Em termos de cinema Django, de Etienne Comar é um filme que acrescenta muito pouco, não polemiza, não contradiz e não é uma realização do outro mundo — o argumento até é um pouco confuso — e trata-se apenas de um filme igual a muitos outros que não merecia estar nesta competição, quanto mais na abertura. É fraquinho!

Em 1943 durante a ocupação alemã da França, o guitarrista e compositor Django Reinhardt (Reda Kateb) encantava as noites parisienses, incluindo os nazis ocupantes, com o seu vigoroso ‘swing cigano’. Enquanto Django brilhava nos palcos e nos clubes noturnos, acompanhado da orquestra do Hot Club de França, o povo de etnia cigana era alvo de uma perseguição racista e exterminado barbaramente nos seus lugares ou campos de concentração. Django até se sentia seguro graças à sua popularidade como músico, até que os agentes da propaganda nazi exigem que ele faça uma tournée na Alemanha e que sobretudo vá a Berlim tocar diante de Goebells e Hitler, a fim de contrariar a influência da música negra dos EUA.

Django
Uma boa interpretação de Reda Kateb.

Django Reinhardt recusa-se e acaba igualmente perseguido, até que uma das suas admiradoras parisienses (Cecile de France) acaba por ajudá-lo, à sua esposa grávida e à sua velha mãe a esconderem-se numa aldeia perto da fronteira suíça. É aqui Django vai-se encontrar com os membros da sua extensa família e foge para a Suíça, com os nazis nos seus calcanhares.

Django não é um mau filme — a banda sonora original até é muito boa — mas a grandiosidade do músico e do homem, não ficam inteiramente espelhadas nesta obra pouco inspirada do estreante realizador Etienne Comar, que tem trabalhado habitualmente como argumentista. O filme foi mesmo recebido com alguma frieza, apesar das suas boas intenções e oportunidade devido à crise de refugiados na Europa.

O filme arranca bem na primeira meia hora e depois vai-se abaixo até à sonolência, para depois voltar crescer novamente no final. Mas é muito desigual e disiquilibrado. Como obra vale sobretudo devido à  perfeita interpretação de Reda Kateb — assenta numa extraordinária imitação da gestualidade e mimetização do  verdadeiro Reinhardt, quando toca — no papel de Django, e igualmente graças à sensação de duplicidade e mistério criados por Cecile de France, que interpreta muito bem uma bela patrona das artes e amante de Django, que tem amizades bastante dúbias entre a Resistência Francesa e a colaboração nazi.

Django
Uma boa parte do elenco são actores não profissionais e músicos.
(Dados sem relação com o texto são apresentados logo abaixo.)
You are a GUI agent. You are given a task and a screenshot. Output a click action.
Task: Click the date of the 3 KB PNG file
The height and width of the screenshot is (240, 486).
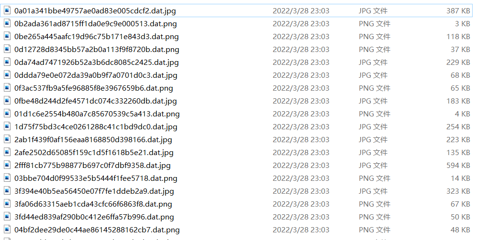(x=301, y=24)
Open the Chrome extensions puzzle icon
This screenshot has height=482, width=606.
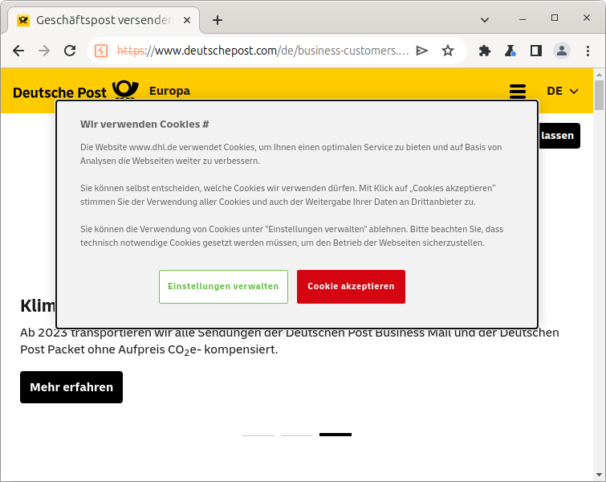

É pena que se tenha perdido uma boa oportunidade para falar e dar a conhecer melhor um grande músico, mas o filme vale pelo menos pelo facto de abordar o tema da intolerância, racismo e sobretudo o ‘holocausto cigano’, ao que me recorde tem sido pouco tratado no cinema. No entanto, a Berlinale 67 merecia uma abertura mais nobre e consistente com o seu prestígio, nem que fosse com um filme fora da competição oficial.